Take the material below and output exactly the run of lines from the one containing "Careers (1119, 1784)" down to the one containing "LACLASE.INFO (216, 567)", with both included.

*** Provided records ***

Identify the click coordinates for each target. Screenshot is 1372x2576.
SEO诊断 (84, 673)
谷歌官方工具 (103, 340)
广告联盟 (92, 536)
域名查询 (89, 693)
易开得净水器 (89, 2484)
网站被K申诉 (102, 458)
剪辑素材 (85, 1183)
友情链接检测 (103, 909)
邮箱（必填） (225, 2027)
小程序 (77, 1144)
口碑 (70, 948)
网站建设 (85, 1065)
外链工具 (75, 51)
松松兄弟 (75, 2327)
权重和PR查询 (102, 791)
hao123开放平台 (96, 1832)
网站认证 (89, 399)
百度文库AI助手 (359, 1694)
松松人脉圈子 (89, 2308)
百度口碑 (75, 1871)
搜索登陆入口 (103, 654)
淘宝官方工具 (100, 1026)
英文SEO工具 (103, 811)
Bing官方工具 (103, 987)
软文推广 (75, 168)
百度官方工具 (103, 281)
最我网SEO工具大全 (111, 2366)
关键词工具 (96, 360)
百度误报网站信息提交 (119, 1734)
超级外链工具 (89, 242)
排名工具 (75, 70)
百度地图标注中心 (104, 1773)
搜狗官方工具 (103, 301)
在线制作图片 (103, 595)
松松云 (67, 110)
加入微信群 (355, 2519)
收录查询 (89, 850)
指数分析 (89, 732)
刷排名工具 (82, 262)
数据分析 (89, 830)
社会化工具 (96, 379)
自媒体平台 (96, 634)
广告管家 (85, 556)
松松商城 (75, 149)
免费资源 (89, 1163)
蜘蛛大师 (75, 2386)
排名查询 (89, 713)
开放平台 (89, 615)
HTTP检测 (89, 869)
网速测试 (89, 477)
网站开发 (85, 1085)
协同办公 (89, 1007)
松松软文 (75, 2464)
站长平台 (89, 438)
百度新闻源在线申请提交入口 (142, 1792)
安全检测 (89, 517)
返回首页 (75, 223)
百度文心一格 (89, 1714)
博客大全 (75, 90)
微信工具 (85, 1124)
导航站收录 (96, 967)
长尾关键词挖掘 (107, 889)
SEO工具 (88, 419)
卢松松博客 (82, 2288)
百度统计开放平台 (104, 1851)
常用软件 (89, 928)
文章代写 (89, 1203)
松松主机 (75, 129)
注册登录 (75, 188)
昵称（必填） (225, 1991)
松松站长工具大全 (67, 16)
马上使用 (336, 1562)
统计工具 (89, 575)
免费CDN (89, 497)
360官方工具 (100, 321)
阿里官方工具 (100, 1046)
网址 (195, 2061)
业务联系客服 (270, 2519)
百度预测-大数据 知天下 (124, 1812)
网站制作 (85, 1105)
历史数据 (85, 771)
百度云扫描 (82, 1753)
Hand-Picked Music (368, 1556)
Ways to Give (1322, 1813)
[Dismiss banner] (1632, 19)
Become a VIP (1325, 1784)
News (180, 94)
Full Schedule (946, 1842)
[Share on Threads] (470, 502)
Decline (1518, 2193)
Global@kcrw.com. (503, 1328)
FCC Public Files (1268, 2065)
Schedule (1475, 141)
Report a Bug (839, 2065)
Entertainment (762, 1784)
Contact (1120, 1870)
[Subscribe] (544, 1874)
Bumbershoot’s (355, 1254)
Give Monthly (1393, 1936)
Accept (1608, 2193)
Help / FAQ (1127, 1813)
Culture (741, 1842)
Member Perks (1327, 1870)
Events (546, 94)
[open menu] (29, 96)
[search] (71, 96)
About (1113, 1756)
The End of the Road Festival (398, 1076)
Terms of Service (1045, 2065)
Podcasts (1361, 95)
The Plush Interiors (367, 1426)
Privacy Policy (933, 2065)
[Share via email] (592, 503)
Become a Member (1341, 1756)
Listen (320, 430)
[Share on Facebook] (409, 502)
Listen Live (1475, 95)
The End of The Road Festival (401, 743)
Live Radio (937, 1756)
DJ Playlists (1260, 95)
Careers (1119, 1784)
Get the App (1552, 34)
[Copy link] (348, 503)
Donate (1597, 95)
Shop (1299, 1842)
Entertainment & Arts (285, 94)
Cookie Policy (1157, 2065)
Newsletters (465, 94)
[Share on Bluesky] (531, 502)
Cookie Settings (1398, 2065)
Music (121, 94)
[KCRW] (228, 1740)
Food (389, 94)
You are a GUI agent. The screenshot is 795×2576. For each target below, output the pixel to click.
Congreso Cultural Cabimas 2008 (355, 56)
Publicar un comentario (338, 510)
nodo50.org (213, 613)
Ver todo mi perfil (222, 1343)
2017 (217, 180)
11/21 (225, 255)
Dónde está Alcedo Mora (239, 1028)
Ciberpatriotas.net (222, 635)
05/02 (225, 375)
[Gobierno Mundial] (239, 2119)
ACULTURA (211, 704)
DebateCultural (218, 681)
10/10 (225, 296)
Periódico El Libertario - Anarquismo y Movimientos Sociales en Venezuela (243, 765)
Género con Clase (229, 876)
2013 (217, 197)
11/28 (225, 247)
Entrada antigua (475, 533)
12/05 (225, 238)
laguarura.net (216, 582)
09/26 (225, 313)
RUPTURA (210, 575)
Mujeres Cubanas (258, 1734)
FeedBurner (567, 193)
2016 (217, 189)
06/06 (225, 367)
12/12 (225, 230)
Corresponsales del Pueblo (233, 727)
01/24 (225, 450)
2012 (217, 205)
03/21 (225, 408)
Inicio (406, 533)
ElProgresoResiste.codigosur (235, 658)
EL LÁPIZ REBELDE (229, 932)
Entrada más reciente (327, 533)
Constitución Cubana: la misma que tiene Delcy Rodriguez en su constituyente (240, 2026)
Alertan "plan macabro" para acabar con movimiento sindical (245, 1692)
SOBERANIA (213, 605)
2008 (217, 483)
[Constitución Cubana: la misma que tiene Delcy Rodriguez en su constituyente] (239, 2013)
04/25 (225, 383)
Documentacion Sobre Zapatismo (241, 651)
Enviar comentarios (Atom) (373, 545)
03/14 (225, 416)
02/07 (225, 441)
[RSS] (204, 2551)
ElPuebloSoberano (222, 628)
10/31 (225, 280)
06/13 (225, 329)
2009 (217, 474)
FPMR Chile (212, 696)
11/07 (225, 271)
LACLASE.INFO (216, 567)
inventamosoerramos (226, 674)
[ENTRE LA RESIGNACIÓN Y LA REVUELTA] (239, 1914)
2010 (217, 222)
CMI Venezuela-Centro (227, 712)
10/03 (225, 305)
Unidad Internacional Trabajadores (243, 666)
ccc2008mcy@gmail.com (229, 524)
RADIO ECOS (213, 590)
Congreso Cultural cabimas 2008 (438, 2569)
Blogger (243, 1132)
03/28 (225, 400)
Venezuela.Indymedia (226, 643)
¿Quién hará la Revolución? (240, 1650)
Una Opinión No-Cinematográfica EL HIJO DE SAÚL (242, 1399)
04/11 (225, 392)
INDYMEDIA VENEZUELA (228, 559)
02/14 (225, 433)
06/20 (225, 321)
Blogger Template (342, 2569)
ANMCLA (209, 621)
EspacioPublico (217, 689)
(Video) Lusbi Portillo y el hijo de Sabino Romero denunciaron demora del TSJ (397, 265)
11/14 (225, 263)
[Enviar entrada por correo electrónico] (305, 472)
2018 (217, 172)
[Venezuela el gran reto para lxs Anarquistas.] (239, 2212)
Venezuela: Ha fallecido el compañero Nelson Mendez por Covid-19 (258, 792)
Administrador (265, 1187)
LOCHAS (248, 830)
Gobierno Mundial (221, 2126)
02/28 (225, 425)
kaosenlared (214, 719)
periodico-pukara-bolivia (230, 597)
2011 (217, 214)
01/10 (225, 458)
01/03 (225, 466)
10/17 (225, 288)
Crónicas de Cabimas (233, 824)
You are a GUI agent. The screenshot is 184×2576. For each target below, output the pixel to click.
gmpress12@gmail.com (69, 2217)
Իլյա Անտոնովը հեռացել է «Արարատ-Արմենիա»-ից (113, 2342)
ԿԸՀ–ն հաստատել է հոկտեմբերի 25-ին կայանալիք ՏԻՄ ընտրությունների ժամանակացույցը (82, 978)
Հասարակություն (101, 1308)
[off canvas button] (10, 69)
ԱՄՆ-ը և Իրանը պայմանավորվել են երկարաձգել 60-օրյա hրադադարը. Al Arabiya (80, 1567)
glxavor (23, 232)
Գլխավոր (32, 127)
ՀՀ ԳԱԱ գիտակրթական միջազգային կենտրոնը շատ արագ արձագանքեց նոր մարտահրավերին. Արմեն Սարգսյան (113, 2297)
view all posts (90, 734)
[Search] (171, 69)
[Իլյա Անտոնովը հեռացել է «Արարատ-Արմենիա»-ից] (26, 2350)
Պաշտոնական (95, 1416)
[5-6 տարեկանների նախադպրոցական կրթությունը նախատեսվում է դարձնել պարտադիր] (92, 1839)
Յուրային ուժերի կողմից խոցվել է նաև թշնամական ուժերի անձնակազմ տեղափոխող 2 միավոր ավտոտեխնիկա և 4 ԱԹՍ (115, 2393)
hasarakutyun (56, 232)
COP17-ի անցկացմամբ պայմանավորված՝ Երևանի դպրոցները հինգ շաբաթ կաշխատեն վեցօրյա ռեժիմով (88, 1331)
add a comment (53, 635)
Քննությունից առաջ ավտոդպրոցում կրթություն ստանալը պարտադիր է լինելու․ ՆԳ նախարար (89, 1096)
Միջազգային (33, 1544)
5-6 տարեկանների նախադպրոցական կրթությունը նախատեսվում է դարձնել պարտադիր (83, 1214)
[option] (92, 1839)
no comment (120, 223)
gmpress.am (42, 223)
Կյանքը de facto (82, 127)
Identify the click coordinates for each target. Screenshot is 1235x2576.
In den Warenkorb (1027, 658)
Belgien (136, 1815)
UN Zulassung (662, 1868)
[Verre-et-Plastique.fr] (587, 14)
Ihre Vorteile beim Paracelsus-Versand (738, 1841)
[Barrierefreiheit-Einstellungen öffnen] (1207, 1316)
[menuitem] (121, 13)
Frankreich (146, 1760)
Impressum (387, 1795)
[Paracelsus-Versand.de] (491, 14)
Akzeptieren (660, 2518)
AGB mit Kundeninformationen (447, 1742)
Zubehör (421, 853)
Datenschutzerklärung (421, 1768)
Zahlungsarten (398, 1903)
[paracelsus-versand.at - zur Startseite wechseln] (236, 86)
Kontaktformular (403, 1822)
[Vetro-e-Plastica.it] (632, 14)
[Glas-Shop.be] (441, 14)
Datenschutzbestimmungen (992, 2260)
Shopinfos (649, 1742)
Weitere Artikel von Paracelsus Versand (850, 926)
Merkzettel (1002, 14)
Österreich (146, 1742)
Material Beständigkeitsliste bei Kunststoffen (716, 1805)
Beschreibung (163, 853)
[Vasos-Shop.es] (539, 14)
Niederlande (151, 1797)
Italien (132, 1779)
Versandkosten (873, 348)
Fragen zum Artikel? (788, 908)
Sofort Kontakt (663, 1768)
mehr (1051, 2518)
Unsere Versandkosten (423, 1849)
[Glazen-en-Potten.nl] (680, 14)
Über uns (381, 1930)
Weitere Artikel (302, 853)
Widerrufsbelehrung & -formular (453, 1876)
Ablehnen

*** End of Provided records ***

● **Solution to this exercise**:
Careers (1119, 1784)
Get the App (1552, 34)
[Copy link] (348, 503)
Donate (1597, 95)
Shop (1299, 1842)
Entertainment & Arts (285, 94)
Cookie Policy (1157, 2065)
Newsletters (465, 94)
[Share on Bluesky] (531, 502)
Cookie Settings (1398, 2065)
Music (121, 94)
[KCRW] (228, 1740)
Food (389, 94)
You are a GUI agent. The screenshot is 795×2576. For each target below, output the pixel to click.
Congreso Cultural Cabimas 2008 (355, 56)
Publicar un comentario (338, 510)
nodo50.org (213, 613)
Ver todo mi perfil (222, 1343)
2017 (217, 180)
11/21 (225, 255)
Dónde está Alcedo Mora (239, 1028)
Ciberpatriotas.net (222, 635)
05/02 (225, 375)
[Gobierno Mundial] (239, 2119)
ACULTURA (211, 704)
DebateCultural (218, 681)
10/10 (225, 296)
Periódico El Libertario - Anarquismo y Movimientos Sociales en Venezuela (243, 765)
Género con Clase (229, 876)
2013 (217, 197)
11/28 (225, 247)
Entrada antigua (475, 533)
12/05 (225, 238)
laguarura.net (216, 582)
09/26 (225, 313)
RUPTURA (210, 575)
Mujeres Cubanas (258, 1734)
FeedBurner (567, 193)
2016 (217, 189)
06/06 (225, 367)
12/12 (225, 230)
Corresponsales del Pueblo (233, 727)
01/24 (225, 450)
2012 (217, 205)
03/21 (225, 408)
Inicio (406, 533)
ElProgresoResiste.codigosur (235, 658)
EL LÁPIZ REBELDE (229, 932)
Entrada más reciente (327, 533)
Constitución Cubana: la misma que tiene Delcy Rodriguez en su constituyente (240, 2026)
Alertan "plan macabro" para acabar con movimiento sindical (245, 1692)
SOBERANIA (213, 605)
2008 (217, 483)
[Constitución Cubana: la misma que tiene Delcy Rodriguez en su constituyente] (239, 2013)
04/25 (225, 383)
Documentacion Sobre Zapatismo (241, 651)
Enviar comentarios (Atom) (373, 545)
03/14 (225, 416)
02/07 (225, 441)
[RSS] (204, 2551)
ElPuebloSoberano (222, 628)
10/31 (225, 280)
06/13 (225, 329)
2009 (217, 474)
FPMR Chile (212, 696)
11/07 (225, 271)
LACLASE.INFO (216, 567)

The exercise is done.